I am stuck on the last part of a problem regarding the following three differential equations:
$$(1)\; u(x,y), \; \begin{equation} \frac{\partial^2 u}{\partial x\partial y} + u = 0 \end{equation},\;x,y\gt 0$$ $$(2) \; F(s), \; \begin{equation} \frac{d F}{d s^2} + \frac{1}{s}\frac{d F}{d s}+F= 0 \end{equation}$$ $$(3) \; u(z,t), \; \begin{equation} \frac{\partial^2 u}{\partial z^2} - \frac{\partial^2 u}{\partial t^2} + u = 0 \end{equation},\;z\gt\lvert t\rvert$$
I have shown firstly that $u(x,y)=F(s)$ where $s=2\sqrt{xy}$, is a solution of $(1)$ provided $F(s)$ solves $(2)$.
I have also shown that $(3)$ is equivalent to $(2)$ with an appropriate transformation $x=az+bt,y=cz+dt$, and in that case, a solution is given by $$u(z,t)=F(\sqrt{z^2-t^2})$$ for all $F$ solving $(2).$
The last part of the question says:
Must all solutions have this form? Justify your answer.
I am a bit confused of what the question is asking me. I think it is saying 'can we find a solution to $(3)$ that, when transformed to $(x,y)$, is not a function of $2\sqrt{xy}$?' (or at least this is a sufficient condition for contradiction?).

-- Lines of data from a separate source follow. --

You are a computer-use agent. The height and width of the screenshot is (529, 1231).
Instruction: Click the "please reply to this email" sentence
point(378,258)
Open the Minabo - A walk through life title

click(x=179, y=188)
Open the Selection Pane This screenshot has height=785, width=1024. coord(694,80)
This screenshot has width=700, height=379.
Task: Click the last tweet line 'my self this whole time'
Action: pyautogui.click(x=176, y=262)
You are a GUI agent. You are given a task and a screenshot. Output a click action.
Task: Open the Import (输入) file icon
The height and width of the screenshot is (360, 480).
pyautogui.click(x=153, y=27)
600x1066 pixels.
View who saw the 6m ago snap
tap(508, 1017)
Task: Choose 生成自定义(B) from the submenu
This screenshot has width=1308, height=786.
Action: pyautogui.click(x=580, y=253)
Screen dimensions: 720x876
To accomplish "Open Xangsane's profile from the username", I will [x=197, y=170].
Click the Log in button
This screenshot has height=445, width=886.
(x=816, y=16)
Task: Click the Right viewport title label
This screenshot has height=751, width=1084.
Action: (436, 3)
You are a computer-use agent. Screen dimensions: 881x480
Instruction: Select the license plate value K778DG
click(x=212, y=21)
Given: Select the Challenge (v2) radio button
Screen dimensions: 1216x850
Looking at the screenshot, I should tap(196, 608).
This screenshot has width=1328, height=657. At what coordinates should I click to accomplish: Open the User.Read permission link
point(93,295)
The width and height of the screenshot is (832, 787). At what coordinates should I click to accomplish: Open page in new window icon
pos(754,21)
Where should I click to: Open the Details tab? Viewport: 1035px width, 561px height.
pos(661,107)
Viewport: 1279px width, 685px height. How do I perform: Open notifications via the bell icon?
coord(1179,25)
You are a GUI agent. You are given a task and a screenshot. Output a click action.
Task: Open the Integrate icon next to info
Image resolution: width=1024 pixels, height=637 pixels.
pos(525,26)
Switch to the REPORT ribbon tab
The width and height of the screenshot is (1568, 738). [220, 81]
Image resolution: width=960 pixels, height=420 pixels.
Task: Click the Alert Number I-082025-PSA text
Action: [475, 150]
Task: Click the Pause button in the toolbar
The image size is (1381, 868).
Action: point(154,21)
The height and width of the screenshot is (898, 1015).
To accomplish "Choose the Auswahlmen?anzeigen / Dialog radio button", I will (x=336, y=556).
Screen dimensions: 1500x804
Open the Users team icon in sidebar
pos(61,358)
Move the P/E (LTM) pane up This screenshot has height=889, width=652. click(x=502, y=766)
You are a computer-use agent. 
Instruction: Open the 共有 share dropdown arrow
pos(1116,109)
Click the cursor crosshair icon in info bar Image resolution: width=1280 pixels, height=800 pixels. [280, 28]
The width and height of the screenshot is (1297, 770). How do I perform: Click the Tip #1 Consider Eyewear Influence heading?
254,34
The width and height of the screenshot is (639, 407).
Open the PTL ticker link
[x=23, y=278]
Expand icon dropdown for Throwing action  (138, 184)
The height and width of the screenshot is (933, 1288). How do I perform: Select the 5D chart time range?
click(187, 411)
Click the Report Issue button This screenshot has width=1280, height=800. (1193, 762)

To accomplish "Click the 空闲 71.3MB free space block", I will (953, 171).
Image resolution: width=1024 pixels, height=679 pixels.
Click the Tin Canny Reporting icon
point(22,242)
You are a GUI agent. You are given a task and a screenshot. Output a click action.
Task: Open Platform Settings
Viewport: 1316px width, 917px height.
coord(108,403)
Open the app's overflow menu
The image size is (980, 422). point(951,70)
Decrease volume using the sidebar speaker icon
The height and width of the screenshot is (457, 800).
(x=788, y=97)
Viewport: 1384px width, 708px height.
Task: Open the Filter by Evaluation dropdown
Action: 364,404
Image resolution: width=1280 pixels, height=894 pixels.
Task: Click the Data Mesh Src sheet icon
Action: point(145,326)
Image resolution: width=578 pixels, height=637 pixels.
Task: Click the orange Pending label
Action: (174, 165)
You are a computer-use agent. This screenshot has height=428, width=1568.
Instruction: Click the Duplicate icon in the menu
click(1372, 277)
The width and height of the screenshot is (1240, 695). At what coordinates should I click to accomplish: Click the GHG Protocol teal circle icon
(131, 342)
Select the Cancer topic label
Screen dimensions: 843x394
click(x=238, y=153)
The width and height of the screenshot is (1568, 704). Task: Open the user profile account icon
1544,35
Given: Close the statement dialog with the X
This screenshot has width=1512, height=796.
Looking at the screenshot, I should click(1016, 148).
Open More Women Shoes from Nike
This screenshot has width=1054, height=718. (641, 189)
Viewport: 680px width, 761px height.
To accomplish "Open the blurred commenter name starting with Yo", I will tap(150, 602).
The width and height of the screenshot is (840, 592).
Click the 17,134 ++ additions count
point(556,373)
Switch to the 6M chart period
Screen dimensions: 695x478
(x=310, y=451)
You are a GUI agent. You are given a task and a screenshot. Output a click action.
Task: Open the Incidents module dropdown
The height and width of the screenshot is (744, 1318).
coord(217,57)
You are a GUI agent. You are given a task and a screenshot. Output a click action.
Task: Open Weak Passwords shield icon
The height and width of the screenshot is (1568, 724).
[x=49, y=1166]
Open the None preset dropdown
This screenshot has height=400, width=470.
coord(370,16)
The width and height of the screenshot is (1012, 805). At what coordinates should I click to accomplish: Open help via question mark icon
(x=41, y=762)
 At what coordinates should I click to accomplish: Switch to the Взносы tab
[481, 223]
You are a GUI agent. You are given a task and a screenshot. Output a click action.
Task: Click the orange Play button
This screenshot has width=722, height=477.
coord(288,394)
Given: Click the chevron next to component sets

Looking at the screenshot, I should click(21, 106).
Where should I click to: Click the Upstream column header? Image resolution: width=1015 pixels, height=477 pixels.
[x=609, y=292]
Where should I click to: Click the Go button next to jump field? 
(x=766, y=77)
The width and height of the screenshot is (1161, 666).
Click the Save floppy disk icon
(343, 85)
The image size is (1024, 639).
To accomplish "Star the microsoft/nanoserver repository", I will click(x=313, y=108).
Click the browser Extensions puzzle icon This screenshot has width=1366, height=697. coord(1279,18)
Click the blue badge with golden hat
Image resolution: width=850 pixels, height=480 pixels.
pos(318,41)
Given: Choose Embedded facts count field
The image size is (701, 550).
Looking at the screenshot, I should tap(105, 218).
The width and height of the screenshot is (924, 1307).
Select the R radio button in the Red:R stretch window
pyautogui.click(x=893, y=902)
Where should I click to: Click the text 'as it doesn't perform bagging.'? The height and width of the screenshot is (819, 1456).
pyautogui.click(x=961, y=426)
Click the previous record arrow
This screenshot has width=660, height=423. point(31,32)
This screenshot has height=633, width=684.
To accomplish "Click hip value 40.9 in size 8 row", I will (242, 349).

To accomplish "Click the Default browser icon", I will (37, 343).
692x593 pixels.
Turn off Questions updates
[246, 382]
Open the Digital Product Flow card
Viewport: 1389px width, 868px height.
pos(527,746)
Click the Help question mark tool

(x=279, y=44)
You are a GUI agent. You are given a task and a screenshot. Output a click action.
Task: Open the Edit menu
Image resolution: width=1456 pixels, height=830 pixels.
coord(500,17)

If so, would I be right in saying that since $\sin(x+y)$ clearly solves $(1)$, and it is not a function of $2\sqrt{xy}$, we have found a solution without the given form? How could I show rigorously that it cannot be written as a function of $2\sqrt{xy}$?
I would be really appreciative for any feedback, thank you!